The story-inspired Georgian style of Batty Langley’s (along with its sister hotels The Rookery in Clerkenwell, below, and Hazlitt’s in Soho, above), seems almost radical at a time when many hotels are converging on a low-key, hued downtown – hanging furniture. This is what makes it one of London’s best boutique hotels; it’s a little whimsical, unashamedly eccentric (much like its namesake, Bartholomew ‘Batty’ Langley, an 18th-century architect) and a lot of fun (the Kitty Fisher suite is named after a famous courtesan). While the over-the-top furnishings and dramatic colors certainly aren’t understated, the hotel has a serenity and you’ll hardly notice other guests.

Tucked away down a tiny alleyway off St James’s Park you’ll find Dukes standing proud, his distinctive Great Britain flag flying gently above the door and sash windows framed by pruned trees. Reassuringly old-fashioned, the hotel dates back to 1908 and heritage is key to its success; oil paintings line the walls in the lobby and in the bar and the original wood-paneled lift (with bench for the weary) is great fun. However, he is always tweaking his offerings, deftly pushing the hotel into a new era with each update, his restaurant GBR being a prime example. Once perhaps slightly stuffy, it’s now an all-day accessible brasserie with monkfish scampi, mushroom and chestnut risotto and a choice of steaks.

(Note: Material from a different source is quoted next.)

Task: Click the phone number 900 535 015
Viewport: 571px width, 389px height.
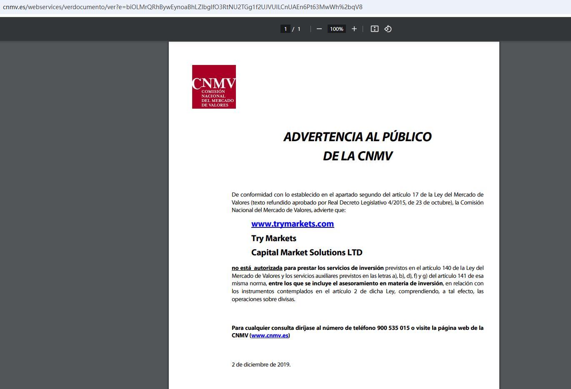Action: coord(393,328)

While the name “Rookery” in this instance is taken from Smithfield’s heritage as a desolate slum, it also refers to a cluster of nests high in a tree, and this labyrinth of cozy rooms (particularly the two-bedroom penthouse suite floors hidden in the beams) feels very similar; a cozy retreat away from the busy city streets. There is no restaurant, only room service which adds to the ‘holed out’ atmosphere. You’ll find open fireplaces and carved oak four-poster beds rubbing against dark wood walls, thick red silk curtains, and gold-leaf gilded oil paintings. It’s not trying to be anything too ‘cool’ or ‘trendy’, it’s a refreshingly authentic hideaway with good value to boot.

Small London boutique hotels often have limited, if any, outside space, but this family-run place (it’s been in the same family for over a century) has a delightful private garden, surrounded by flower beds and shrubs, with a bright green lawn to strips on which croquet is played in the summer months. But that’s not the only thing that makes it so special; it may be bijou, but its sense of occasion is undeniably grand – perhaps it has to do with its location opposite Buckingham Palace. It means that whatever the event, a negroni in the Cocktail Bar and a dinner in the Michelin starred restaurant is always impressive enough.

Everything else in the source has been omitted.